UIT TE VOEREN TAAK: Hervat de tekst over de Portugese expeditie naar Abessinië direct na de laatste zin, die over de ossensleden gaat, en vervolg het verslag van de tocht naar het zuiden.

━━━━━ AANGELEVERDE TEKST

Categorieën
Portugees kolonialisme

De eerste gevechten. De Portugese expeditie naar Abessinië

Deel 11 Index

Bijlage 1.

De Portugese expeditie naar Abessinië

1.1. De eerste gevechten

Geschreven door Arnold van Wickeren

Als half december de winter voorbij is, zet de expeditiemacht zich eind 1541 in beweging. Voordat de weg naar het zuiden wordt ingeslagen, zijn de reservewapens opgehesen naar het veilige Debra Damo, wat later goed van pas zal komen. Ite Sabla Wangel bevindt zich met haar dames in de achterhoede van de stoet. De vrouwen berijden muildieren, terwijl 200 Abessijnen hun bagage dragen en 50 Portugezen de koningin en haar gevolg bewaken, met geladen haakbussen. De koningin is gehuld in een zijden burka die alleen haar ogen vrijlaat, terwijl baharnagash Isaac, die naast haar loopt, haar rijdier bij de teugels houdt. Twee capitães, die dagelijks worden afgelost, houden toezicht op de ossensleden, terwijl Dom Cristóvão, gezeten te paard en geëscorteerd door de vier capitães die een oogje moeten houden op de ossenspannen, tweemaal per dag de gehele stoet inspecteert. De perfect georganiseerde strijdmacht trekt langs de waterscheiding naar het zuiden. Overal onderweg komen de boeren naar de expeditie toe om zich onder de bescherming van de Koninklijke Standaard te stellen. Enige moorse belastinggaarders slaan op de nadering van het legertje op de vlucht. Het enige probleem vormen de ossensleden die op veel moeilijke stukken van het traject niet getrokken kunnen worden.

━━━━━━━━━━
━━━━━ GETOONDE GEGEVENS

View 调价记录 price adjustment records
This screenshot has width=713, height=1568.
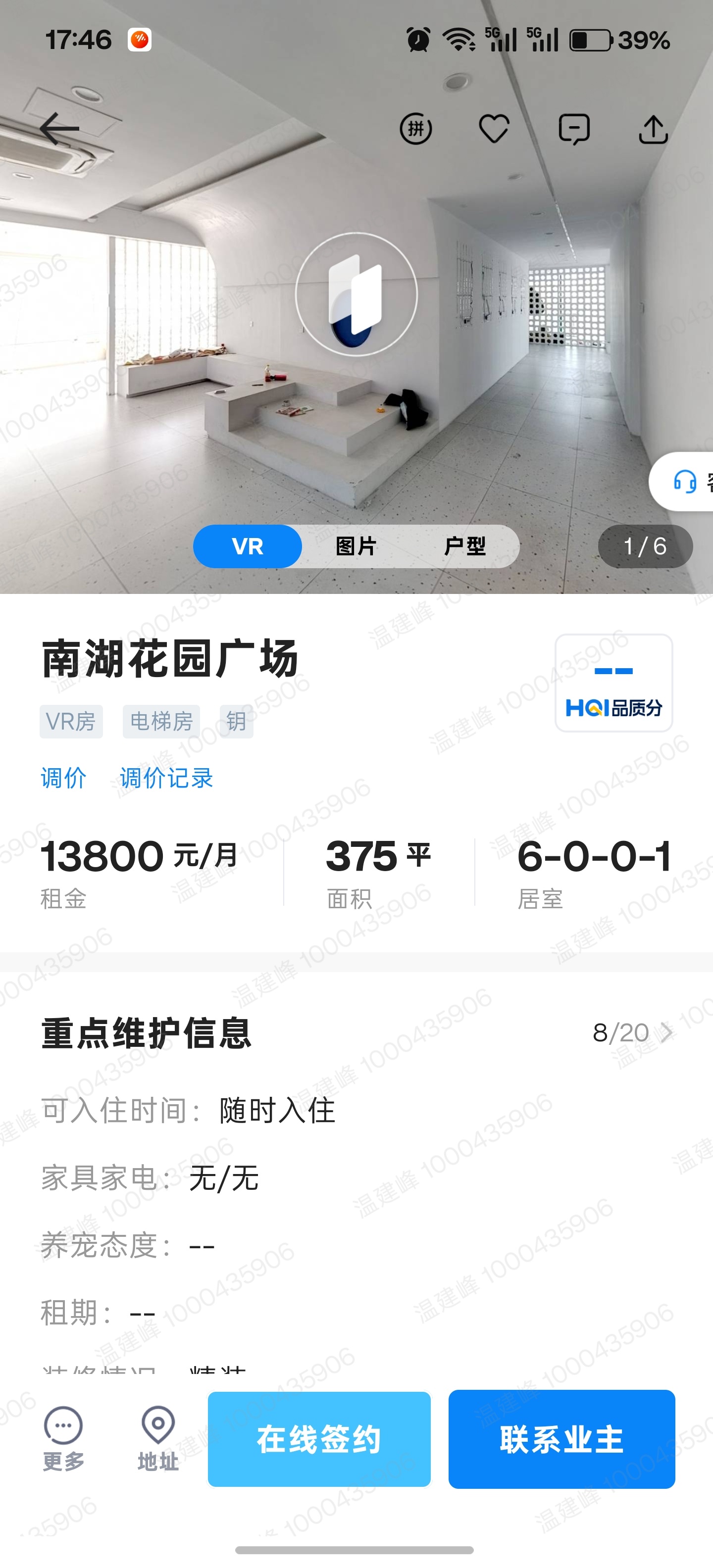(x=166, y=778)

━━━━━━━━━━

UITVOER VAN TAAK:
Na acht dagen wordt een plaats bereikt die Castanhoso Cabelaa noemt, maar die waarschijnlijk een berg ten zuiden van Gundet is geweest. Op deze ama wordt Kerstmis gevierd. De kerkelijke ceremoniën van de Portugezen boeien Ite Sabla Wangel zeer; zij sluipt zelfs ongemerkt haar tent uit, om de plechtigheid beter te kunnen zien. De stoet trekt daarna direct verder en bereikt na een paar dagen de Mareb. Na deze rivier te zijn overgestoken, trekt de expeditie, tussen Amba Krestos en Amba Beesa, de bergen van Tigré in. De klim naar de hoogvlakte van Dara Takle, of van een andere steile berg, is zeer zwaar. De ossensleden zijn hierbij volkomen onbruikbaar; zij worden in stukken geslagen en al het wapentuig, ammunitie en voorraden worden, stukje bij beetje, door de manschappen op hun rug naar boven gezeuld. Eerst na drie dagen heel hard sjouwen is alles boven. Op het hoogste punt ligt een in de rotsen uitgehouwen kluizenaarscel en een klein huis (casinha), met 300 lijken, waarvan de lichamen geheel zijn vergaan, maar waarvan de skeletten nog gedeeltelijk door verdroogde huid zijn omhuld. Het zouden de stoffelijke overschotten zijn van martelaren uit de tijd van de Romeinen. De ‘patriarch’ bevestigt dat het om heiligen gaat. De plaats is door Sir Clemens Markham in de 19e eeuw geïdentificeerd als de kerk van San Romanos, gelegen bij Barakit, wat op zijn beurt dichtbij Sanafé ligt. Als daar Epiphania is gevierd, trekt de stoet verder.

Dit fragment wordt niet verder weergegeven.